First published in 1970, The New South Creed has lost none of its usefulness to anyone examining the dream of a "New South"—prosperous, powerful, racially harmonious—that developed in the three decades after the Civil War, and the transformation of that dream into widely accepted myths, shielding and perpetuating a conservative, racist society. Many young moderates of the period created a philosophy designed to enrich the region—attempting to both restore the power and prestige and to lay the race question to rest. In spite of these men and their efforts, their dream of a New South joined the Antebellum illusion as a genuine social myth, with a controlling power over the way in which their followers, in both North and South, perceived reality.
A powerful blend of grace and passion ... as relevant as if it were written yesterday.
—Dan T. Carter, University of South Carolina
Read against the efflorescence of new work on history and memory in the South, we can now understand that The New South Creed
was thirty years ahead of its time ... Paul Gaston reminds us that visions of reality are always socially constructed, whether one uses memories or hopes to mobilize people, resources, and institutions.
—Glenda Gilmore, Yale University
One of the few books in our profession that can truly be called a classic ... Paul Gaston artfully blends deep research, graceful prose, and judicious interpretations ... His brilliant afterword looks beyond history to show how the myth still conceals appalling realities today.

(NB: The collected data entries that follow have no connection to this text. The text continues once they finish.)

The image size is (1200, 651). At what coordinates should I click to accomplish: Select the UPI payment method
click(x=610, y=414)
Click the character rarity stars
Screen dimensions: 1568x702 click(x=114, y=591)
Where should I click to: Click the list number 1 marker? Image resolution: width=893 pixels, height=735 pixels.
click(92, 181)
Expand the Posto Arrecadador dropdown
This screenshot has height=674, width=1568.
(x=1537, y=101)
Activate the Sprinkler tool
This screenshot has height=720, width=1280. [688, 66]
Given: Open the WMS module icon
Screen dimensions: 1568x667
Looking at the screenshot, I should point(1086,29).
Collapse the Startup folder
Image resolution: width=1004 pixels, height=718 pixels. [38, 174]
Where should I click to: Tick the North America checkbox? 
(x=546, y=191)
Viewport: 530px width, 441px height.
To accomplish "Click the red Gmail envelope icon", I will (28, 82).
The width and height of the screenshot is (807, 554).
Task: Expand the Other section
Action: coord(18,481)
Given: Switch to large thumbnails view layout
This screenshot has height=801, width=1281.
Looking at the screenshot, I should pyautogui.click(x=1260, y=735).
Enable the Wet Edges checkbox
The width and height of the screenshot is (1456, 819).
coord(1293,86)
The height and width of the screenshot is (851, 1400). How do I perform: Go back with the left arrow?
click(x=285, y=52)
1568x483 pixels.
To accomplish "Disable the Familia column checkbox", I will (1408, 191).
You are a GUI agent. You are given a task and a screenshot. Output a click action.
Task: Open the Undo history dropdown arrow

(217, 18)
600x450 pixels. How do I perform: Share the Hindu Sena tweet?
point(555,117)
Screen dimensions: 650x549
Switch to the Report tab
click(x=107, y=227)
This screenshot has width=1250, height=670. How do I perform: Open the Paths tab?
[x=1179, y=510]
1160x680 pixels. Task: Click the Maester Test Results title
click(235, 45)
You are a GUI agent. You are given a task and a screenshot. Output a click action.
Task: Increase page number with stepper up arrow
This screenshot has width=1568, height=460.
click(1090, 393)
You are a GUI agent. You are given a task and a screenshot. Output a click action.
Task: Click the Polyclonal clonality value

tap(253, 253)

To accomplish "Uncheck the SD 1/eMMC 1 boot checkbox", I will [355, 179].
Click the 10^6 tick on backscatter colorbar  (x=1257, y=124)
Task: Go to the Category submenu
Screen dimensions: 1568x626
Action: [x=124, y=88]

—Charles Joyner, Coastal Carolina University
—James C. Cobb, University of Georgia
Like the proverbial cat with nine lives, the notion of a 'new South' has been reappearing periodically since Jamestown trumped Plymouth four centuries ago. Nobody has ever interpreted this phenomenon more clearly than Paul Gaston.
—John Egerton, Nashville, Tennessee
A brilliant examination of purposeful mythmaking.
—Sheldon Hackney, University of Pennsylvania
Essential reading for all those who seek to understand how a social and economic illusion is constructed to displace the disturbing realities of a profoundly inequitable society.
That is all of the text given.